À travers le cycle de vie de la destination, l’attractivité varie donc selon le type de visiteurs, les explorateurs recherchant des destinations peu connues, moins développées et offrant moins de services, en un mot : excentrées. À l’opposé, la majorité des touristes se déplacent dans des destinations connues où les capacités d’accueil sont plus grandes. Ces destinations seront alors des centres. La phase de déclin sera atteinte lorsque « la capacité de charge » sociale, environnementale ou d’expérience aura été atteinte. Les touristes n’y trouvant plus ce qu’ils cherchent choisiront une autre destination. De centre, la destination retrouvera un statut périphérique.

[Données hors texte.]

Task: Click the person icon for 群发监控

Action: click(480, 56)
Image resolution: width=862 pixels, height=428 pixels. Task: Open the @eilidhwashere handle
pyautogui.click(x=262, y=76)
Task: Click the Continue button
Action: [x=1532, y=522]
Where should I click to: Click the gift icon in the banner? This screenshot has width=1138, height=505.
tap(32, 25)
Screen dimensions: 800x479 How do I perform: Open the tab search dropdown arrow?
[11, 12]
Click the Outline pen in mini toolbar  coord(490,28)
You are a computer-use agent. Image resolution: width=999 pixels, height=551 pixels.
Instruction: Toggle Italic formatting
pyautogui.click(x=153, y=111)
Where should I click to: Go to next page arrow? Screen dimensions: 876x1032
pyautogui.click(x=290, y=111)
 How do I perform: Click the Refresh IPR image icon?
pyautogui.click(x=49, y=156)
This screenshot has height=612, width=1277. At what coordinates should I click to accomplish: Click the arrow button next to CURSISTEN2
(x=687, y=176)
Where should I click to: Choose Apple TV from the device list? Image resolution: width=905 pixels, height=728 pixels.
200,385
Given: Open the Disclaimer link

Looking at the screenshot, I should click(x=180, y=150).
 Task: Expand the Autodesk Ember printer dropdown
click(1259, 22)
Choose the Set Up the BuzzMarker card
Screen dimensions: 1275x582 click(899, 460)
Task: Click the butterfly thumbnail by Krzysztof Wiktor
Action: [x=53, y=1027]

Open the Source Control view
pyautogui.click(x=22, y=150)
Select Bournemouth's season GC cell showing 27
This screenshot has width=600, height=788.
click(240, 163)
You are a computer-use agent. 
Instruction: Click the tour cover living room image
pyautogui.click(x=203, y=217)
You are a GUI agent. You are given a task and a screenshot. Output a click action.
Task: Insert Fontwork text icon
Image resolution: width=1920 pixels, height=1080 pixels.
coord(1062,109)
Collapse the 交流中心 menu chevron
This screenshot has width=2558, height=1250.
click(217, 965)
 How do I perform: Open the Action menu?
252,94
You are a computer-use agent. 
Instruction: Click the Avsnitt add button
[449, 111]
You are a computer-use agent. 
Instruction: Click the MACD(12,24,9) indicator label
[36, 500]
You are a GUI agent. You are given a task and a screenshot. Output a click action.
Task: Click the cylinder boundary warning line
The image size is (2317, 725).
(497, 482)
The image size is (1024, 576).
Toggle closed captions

Si la théorie du cycle de vie des destinations occupe une position centrale dans la gestion des destinations et la compréhension de leur évolution, des critiques émergent et plusieurs auteurs (dont Tooman, 1997 ; McKercher, 2005 ; Muangasame, 2014) soulignent la forte simplification du concept de destination. Les territoires touristiques sont un tissu complexe d’organisations impliquées dans des flux relationnels politiques et économiques multiscalaires. Il est donc difficile de statuer qu’une destination est au point de stagnation quand, par exemple, une expérience à destination peut être en forte croissance alors qu’un secteur complet de la restauration locale pourrait être en déclin. La seule croissance dans le temps comme indicateur de développement est aussi réductionniste, démontrant un fort biais envers un discours d’une croissance vertueuse. Les exemples où la croissance menace la destination sans qu’une baisse du régime de croissance se fasse sentir sont nombreux, pensons entre autres à Venise et à Barcelone (Milano et al., 2019). Finalement, le cycle de vie de la destination reste peu explicatif des chocs et des crises que les territoires touristiques peuvent vivre et de l’importance de l’intersection entre tourisme et société. Lorsque la société d’accueil entre en crise – politique, sanitaire, économique –, le tourisme entre en crise, et ce, même dans ses déclinaisons les plus enclavées.

Développer une destination touristique, en assurer la croissance tout en respectant ses ressources, dépendent donc de facteurs géographiques, comme l’accès, la diversité des attraits et leur mise en réseau, la capacité d’accueil (dont l’hébergement), mais c’est surtout une question éminemment politique, de la conjugaison des intérêts parfois opposés des résidents, des entrepreneurs et des élus qui ne partagent pas tous les mêmes critères de réussite et de saturation.

Les théories et les concepts présentés dans cette introduction et dans le présent numéro de Téoros expliquent donc en partie que le tourisme ne peut, à lui seul, modifier les carcans sociaux et économiques structurels. Il n’empêche que certaines périphéries permettent de changer l’image d’un ailleurs situé « au milieu de nulle part » en un lieu valorisé, désiré, un « nulle part ailleurs ».